I’m a contractor working, primarily, for two clients. One is an agency that has their own Harvest account for tracking time against client projects. The other client is a traditional product company, I track time and bill them with my own, separate, Harvest account. It’s a bit of an annoyance because having two separate Harvest accounts means I have to sign in twice just to figure out how many hours I’ve worked in the month so far. I created a little CLI (the CLI part is not quite implemented yet) to query both accounts, grab my monthly hours, and total them.

Strapped for time I asked Opencode to generate a basic query to an endpoint and parse the returned JSON, this outline was enough for me to go the rest of the way implementing what I needed.

You can check it out here, but unless your in the exact same situation as me, it’s likely not going to do you much good!

codeberg.org/tfantina/…

I’ve tried to eliminate the weird echo chamber of HackerNews from my life as much as possible. Interesting to see from the most 1000 discussed books only ~50 were written by women. This is exactly the sort of reason I’ve moved on from the orange site.
kottke.org/26/01/004…

Week in Review

I’ve been diving back into some Elixir projects this week; mostly small stuff. I updated Sentry and ensured it was logging at all the endpoints. Story time with this client…
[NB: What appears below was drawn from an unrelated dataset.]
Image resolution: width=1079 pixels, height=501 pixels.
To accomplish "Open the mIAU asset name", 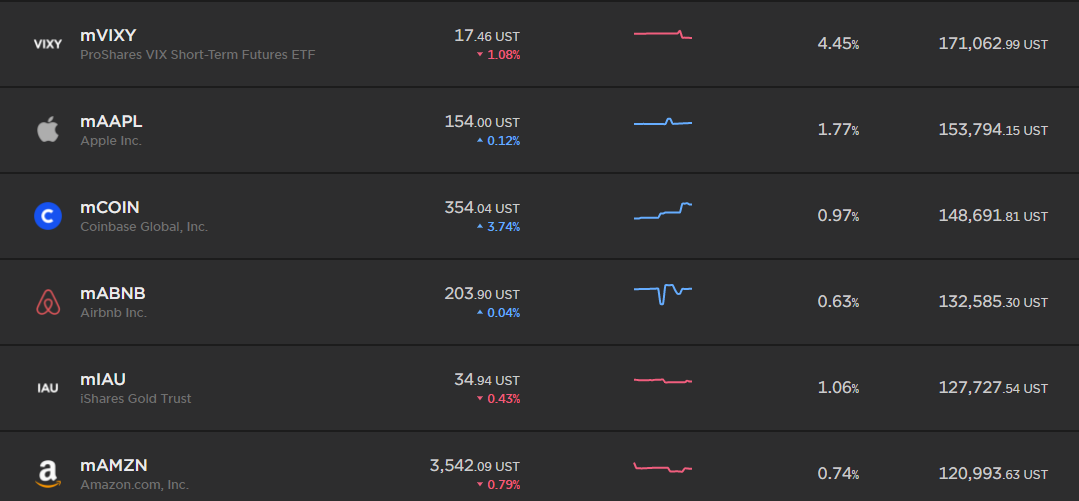I will [x=103, y=380].
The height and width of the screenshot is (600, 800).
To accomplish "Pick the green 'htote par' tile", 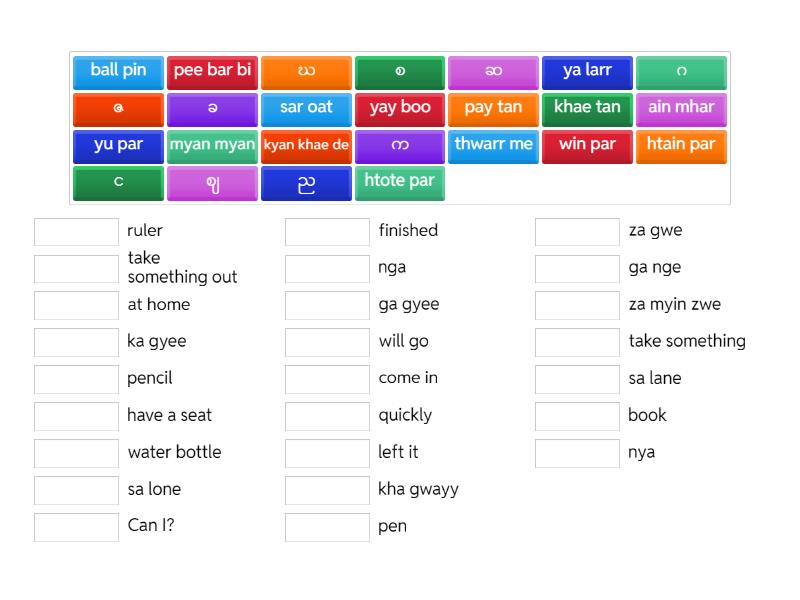I will click(x=400, y=182).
Some six years ago I wired up Sentry to start tracking errors when this code base was fairly shiny and new; at the time I used free account associated with my work email. My thinking at the time was we could pilot Sentry then start a paid plan. I think the nature of this project, and Elixir in general is that it’s just fairly fault tolerant. Also, due to various priorities, budgeting, staffing, yadda, yadda I never took the time to dial Sentry in and filter the noise. Occasionally I’d dip into the account to look for a specific error, about half way through the month I’d get the email saying we’d hit our limit for the month and that was that.

I should note this is not a small client, this application is processing millions a day in revenue! On the one hand they should have been paying for Sentry years ago, but on the other hand I get it. Security is not slacking in this organization, their servers get more junk requests to stuff like /wp-admin then any other client I’ve ever worked with. This is, in no small part I believe, due to their rigorous use of bug bounty and associated white hat programs. (It’s a source of pride that this particular application has never been hacked and generally scores better than most of their tech in pen-tests). It’s interesting how a tool that is so essential to modern web-development like Sentry can be omitted for years and years; I’m confident we could have continued just fine without it but I’m also betting that if we take the time to filter the noise this is going to make the customer happier and make our lives far more simple.

Pretty quiet on here over the holidays, partially due to illness and partially just wanting to be offline as much as possible. I’d still like to get some end of year wrap-ups together.

Watching a bit of the 2009 adaptation of A Christmas Carol, which I haven’t seen before but its bad… like really bad. Wild to think that Pixar’s Up came out the same year.